St. John wrote that Judas, who was the apostolic band’s chief financial officer, used to help himself to what was in the treasury. I doubt that Judas thought of himself as stealing. He probably told himself that it was just for a day or so but, somehow, he never managed to pay back the money. Perhaps the first time he helped himself to the petty cash he was in a tight spot; he owed taxes, or something of the sort. He took a little money, meaning to pay it back in a day or two. He wasn’t trying to be secretive, at least that is what he told himself; it was just too small a thing to mention.
But, of course, something happened, he wasn’t able to pay back the money, and he felt uncomfortable mentioning it to the Lord. The next time was a little easier. Still, he intended to pay it back—all of it. He wasn’t stealing; it wasn’t like that. But he never did get around to paying back the account and, after a while, it became clear that he never would.
He must have trembled when he heard Jesus tell a story, which St. Luke informs us he told his disciples rather than the crowds, about a manager who misused his Master’s money. One can almost see Judas turn pale as he listened to the story. Did Jesus know? Was he going to audit the funds and uncover Judas’ crime?
That was the first thing: taking money without asking. The second was the increasing ease with which Judas played the hypocrite. Surely, he had kissed Jesus – the customary greeting in that culture – and called him “Rabbi” many times prior to the night of his betrayal. How long ago, one must wonder, had his love for Jesus grown cold?

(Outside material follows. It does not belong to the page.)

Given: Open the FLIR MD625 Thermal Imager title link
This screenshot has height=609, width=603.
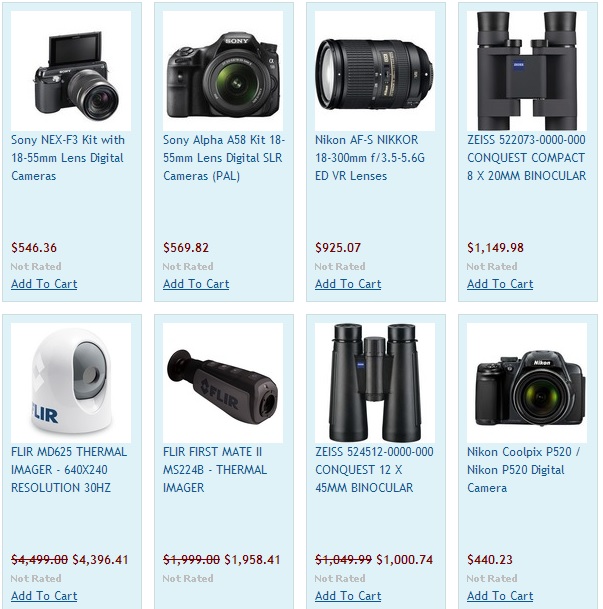Looking at the screenshot, I should click(x=69, y=470).
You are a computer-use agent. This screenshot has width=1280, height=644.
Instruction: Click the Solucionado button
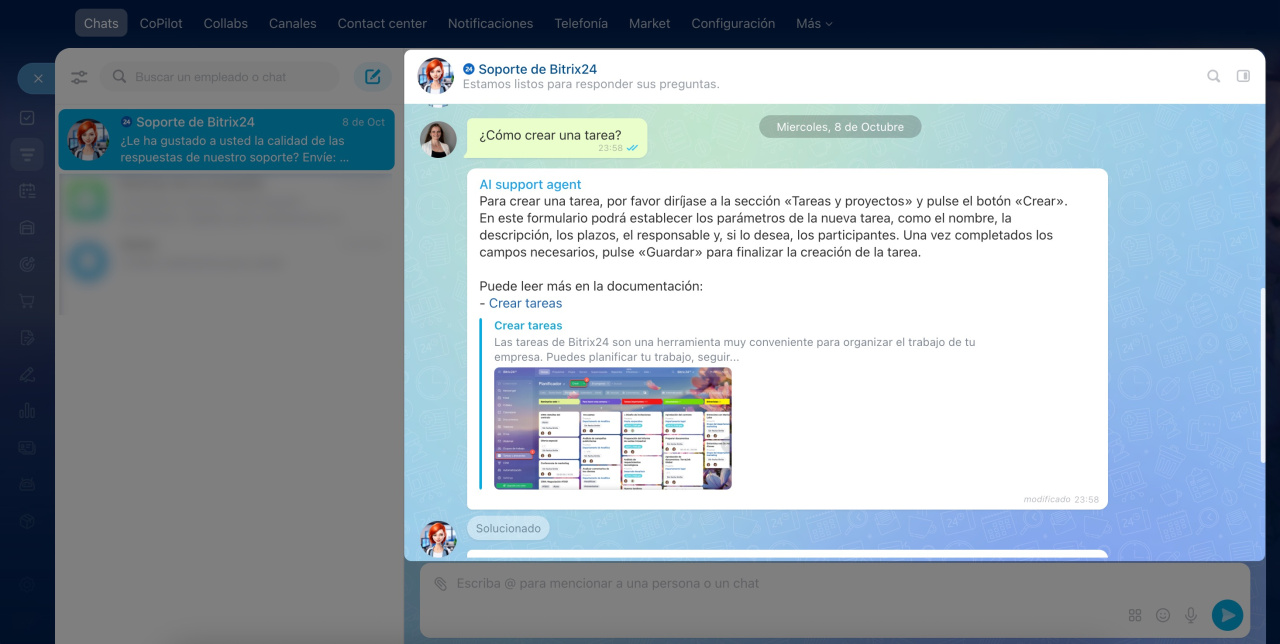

A short time before the betrayal, a woman spent an entire and very expensive bottle of ointment in anointing Jesus. The gospels tell us that a number of the disciples complained that it was wasteful. The ointment should have been sold and the money spent on the poor, they argued. St. John tells us that it was Judas who started that kind of talk, and not because he cared about the poor, but because he had been taking money out of the treasury. It was after Jesus rebuked him that he made the choice to betray Jesus.
The combination of a wrong hidden and repeated, and a hypocrisy growing ever larger, placed Judas on the evil path that brought him to betray his friend and leader. His sin – it needn’t have been stealing; it could have been adultery or lying or any one of a thousand other wrongs – and especially his dishonesty, prepared him to do the unthinkable.
Should we feel sorry for Judas? Perhaps, but there are other lessons for us here. Bury a sin in your heart, hide it from the sight of others, add rationalizations to fertilize it, then irrigate it with the sweet water of blaming others, and it will sprout up like Jack’s beanstalk; only rather than growing up to the heavens it will grow down into hell.
Among the long list of traitors the world has seen, Judas ranks first. The acts of treachery by Alcibiades, Brutus, Cassius, Benedict Arnold, Alger Hiss, the Rosenburgs, and Aldrich Ames all pale in comparison to what Judas did. Yet God took this most monstrous act of betrayal and used it to bring about the greatest good humanity has ever known.
People sometimes say that Judas had to betray Jesus; it was predestined. That is the wrong way to look at it. What Judas did was Judas’s doing, not God’s. But what God did turned history’s most appalling betrayal on its head, transforming it into humanity’s most glorious blessing. That is how good he is at being God.